[GIVEN RECORDS — start]

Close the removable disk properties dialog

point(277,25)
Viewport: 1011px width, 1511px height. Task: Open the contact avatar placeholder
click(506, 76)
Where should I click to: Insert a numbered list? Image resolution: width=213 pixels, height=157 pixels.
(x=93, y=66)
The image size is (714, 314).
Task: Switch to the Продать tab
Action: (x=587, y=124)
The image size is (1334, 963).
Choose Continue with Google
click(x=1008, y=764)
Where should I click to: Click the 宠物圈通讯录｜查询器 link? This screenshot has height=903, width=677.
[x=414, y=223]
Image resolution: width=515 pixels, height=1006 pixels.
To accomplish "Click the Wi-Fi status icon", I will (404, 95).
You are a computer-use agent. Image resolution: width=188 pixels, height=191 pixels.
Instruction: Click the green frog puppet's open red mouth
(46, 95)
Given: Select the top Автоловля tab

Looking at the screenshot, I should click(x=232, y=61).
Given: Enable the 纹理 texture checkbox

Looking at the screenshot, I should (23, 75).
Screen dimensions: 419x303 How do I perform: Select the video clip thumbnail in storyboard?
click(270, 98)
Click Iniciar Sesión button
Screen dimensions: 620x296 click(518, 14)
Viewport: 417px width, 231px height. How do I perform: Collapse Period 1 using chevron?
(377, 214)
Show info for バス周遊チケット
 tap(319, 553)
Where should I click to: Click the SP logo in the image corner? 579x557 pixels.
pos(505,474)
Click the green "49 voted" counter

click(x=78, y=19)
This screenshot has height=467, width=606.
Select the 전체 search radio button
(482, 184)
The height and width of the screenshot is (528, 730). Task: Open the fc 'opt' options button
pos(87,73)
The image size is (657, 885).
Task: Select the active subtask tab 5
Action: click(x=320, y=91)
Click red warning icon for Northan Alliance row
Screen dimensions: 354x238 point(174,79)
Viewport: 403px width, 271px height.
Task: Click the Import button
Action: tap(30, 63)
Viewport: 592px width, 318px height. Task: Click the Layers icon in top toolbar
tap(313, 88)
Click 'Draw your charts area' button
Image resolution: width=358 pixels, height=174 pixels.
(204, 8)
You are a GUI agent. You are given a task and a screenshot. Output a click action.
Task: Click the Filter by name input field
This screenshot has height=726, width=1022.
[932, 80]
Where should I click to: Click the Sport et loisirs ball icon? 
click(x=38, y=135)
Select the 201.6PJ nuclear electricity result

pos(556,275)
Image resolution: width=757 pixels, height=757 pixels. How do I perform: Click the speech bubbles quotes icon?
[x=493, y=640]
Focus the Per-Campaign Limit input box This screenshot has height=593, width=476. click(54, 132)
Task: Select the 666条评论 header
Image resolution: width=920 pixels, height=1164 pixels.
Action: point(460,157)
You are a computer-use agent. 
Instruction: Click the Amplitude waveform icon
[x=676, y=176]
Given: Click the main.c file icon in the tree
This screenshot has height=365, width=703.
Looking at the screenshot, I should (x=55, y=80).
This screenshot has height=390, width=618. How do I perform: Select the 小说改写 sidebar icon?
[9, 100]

[GIVEN RECORDS — finish]

_WHAT IS EXPECTED_
Write out every line in the data that holds the string "agent".

_YOUR RESPONSE_
You are a computer-use agent. Image resolution: width=188 pixels, height=191 pixels.
You are a GUI agent. You are given a task and a screenshot. Output a click action.
You are a computer-use agent. 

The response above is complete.